Friday, September 26, 2014

Mr. Nobody

Mr. Nobody is an intellectual exercise.  It is a puzzle presented to the audience who is expected to follow along as the main character lives parallel lives simultaneously based upon different choices he could have made as a child.  If you understand even the slightest amount about Quantum Physics, which is about my level of understanding, then the movie makes perfect sense.  On the level of the sub microscopic, individual particles can live parallel lives where they can be in multiple places at once and the outcome of events depend upon both probability and how those events are observed.  How you observe an event after it happened can actually change what happened.  At the macroscopic level we don't normally see this weirdness, and therefor this weirdness defies all notions of common sense, but the evidence shows that this is actually how the universe works.  A few people smarter than me think that the universe is a self replicating fractal creating parallel universes, so that every possible event that could happen actually does happen in a different universe.
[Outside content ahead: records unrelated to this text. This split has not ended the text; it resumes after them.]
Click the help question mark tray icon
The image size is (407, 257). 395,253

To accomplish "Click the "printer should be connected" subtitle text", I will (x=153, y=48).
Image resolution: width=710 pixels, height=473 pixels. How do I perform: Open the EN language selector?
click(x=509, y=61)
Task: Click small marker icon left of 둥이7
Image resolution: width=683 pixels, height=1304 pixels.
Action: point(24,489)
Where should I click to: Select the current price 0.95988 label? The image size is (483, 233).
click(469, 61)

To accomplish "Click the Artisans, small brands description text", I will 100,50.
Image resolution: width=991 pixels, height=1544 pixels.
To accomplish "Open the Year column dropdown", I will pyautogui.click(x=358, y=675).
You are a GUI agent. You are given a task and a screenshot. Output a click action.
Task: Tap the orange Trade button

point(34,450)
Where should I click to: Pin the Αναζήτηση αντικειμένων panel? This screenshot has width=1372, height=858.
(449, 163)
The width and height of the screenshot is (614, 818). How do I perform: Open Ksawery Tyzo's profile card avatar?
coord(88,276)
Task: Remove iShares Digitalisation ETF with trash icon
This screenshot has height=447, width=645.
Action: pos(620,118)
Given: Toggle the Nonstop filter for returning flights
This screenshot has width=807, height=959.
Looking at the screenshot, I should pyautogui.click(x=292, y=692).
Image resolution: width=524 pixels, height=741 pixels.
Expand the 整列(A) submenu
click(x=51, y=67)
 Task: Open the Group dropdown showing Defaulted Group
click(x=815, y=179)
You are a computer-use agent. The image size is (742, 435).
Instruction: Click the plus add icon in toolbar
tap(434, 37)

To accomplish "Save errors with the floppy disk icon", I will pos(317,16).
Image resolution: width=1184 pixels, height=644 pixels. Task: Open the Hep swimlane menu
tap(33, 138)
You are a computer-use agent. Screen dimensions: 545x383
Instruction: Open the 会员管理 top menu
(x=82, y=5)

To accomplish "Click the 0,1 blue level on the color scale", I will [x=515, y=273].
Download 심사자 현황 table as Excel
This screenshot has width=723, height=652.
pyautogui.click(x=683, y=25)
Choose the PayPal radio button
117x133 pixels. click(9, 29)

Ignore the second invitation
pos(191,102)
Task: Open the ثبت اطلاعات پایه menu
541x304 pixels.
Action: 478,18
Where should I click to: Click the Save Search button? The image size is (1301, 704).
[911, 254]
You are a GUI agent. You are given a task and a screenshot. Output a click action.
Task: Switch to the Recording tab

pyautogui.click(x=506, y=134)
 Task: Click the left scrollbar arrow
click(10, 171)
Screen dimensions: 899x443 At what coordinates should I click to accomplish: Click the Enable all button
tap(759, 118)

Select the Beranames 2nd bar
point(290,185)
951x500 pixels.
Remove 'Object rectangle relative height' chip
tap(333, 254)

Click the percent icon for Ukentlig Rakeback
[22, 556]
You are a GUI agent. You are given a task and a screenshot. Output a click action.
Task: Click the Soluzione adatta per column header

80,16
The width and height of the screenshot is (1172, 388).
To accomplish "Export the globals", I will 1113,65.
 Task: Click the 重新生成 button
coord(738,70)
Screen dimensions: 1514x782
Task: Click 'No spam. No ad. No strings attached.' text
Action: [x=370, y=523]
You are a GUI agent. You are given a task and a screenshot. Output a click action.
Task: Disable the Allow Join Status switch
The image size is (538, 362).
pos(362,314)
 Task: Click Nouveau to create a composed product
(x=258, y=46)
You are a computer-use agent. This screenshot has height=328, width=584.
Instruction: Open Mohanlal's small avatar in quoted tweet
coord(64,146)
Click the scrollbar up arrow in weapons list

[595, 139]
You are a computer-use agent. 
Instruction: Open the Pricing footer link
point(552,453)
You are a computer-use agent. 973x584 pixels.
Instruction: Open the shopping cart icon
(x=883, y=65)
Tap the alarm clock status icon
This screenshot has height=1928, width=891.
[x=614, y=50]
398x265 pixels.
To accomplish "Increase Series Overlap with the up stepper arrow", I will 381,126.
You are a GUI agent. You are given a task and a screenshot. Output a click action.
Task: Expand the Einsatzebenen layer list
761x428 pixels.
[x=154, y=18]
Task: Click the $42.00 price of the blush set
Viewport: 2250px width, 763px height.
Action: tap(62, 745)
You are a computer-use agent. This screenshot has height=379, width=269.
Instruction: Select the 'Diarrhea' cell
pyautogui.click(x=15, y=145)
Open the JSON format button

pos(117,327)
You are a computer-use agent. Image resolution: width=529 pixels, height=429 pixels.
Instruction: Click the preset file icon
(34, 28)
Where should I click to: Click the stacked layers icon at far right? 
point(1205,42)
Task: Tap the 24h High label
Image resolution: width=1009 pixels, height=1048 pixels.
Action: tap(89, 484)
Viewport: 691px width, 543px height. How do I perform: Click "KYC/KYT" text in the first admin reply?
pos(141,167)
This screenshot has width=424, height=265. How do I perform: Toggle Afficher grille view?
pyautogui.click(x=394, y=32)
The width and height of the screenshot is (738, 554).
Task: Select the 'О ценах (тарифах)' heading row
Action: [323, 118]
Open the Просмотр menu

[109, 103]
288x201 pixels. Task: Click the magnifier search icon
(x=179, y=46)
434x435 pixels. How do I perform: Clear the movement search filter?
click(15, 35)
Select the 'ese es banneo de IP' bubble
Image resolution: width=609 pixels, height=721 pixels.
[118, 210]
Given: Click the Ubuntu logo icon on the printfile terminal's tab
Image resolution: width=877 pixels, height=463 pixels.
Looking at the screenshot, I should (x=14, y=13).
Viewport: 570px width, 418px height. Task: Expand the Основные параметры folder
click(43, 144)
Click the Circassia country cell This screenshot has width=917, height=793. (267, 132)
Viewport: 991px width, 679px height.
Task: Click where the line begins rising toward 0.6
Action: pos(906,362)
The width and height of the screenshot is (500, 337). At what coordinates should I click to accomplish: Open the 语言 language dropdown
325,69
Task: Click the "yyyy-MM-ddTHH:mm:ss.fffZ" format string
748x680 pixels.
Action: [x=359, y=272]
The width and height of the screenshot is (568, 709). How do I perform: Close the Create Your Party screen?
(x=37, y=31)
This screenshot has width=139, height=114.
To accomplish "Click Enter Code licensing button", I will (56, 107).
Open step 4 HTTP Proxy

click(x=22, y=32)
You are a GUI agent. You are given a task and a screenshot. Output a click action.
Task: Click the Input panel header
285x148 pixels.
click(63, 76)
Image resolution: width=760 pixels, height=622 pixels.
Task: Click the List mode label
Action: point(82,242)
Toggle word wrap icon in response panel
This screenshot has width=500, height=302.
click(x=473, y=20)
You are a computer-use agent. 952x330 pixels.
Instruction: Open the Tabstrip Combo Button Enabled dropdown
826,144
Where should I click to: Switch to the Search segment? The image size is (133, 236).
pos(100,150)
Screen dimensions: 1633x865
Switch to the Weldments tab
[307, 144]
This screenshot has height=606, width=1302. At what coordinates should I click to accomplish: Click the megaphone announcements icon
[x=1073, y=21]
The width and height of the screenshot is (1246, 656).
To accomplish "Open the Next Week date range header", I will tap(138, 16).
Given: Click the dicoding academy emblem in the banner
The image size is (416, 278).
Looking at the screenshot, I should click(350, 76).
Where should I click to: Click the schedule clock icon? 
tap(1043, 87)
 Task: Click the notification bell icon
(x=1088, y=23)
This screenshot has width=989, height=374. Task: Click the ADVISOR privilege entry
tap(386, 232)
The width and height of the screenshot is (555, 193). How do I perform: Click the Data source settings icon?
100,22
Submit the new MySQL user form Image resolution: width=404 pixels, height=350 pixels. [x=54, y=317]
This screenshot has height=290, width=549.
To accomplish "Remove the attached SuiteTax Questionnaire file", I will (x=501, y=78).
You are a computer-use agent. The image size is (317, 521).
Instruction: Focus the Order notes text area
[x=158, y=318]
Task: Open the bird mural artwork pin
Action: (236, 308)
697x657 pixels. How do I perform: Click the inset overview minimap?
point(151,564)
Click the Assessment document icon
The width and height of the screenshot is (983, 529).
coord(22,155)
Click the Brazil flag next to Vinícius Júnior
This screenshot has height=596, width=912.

The movie uses people to illustrate some pretty advanced concepts in physics without explaining that this is what it is doing.  I knew that is what is was doing when the movie briefly asks why does time only flow in one direction?  The movie answers the question by using every day examples to illustrate the concept of entropy, which is how disorder always increases in a closed system, although the movie never mentions the term.  You see, according to some people who ought to know, the reason why time only flows in one direction is because of entropy.  

The movie seems to hit every concept that I informally learned about physics over the last few years.  Even the tagline "If you never make a choice, anything is possible" refers to Schrödinger's cat.  This is deep stuff. 

Never mind.  To the casual observer the movie is designed to be a fable about how different choices in our lives could lead to different outcomes.  Well, duh.  

In the year 2095 at the age of 120, a man known only as Mr. Nobody is the last mortal person on earth and he is dying.  Everybody else on the planet has had their telomeres adjusted to become immortal.  Why Mr. Nobody hasn't had his telomeres adjusted is not explained.  At the end of his life he reflects on the choices he has made, although it is not clear which choices he made.  It appears as if he made many different choices and lived many different lives.  Or is it just his failing memory playing tricks on him?

Is the movie engaging?  It is.  It is also brilliant, but movies like this that are a little too deep and surreal run the risk of losing the audience.  Whether you like this movie depends upon how much you like to be challenged by what you are watching.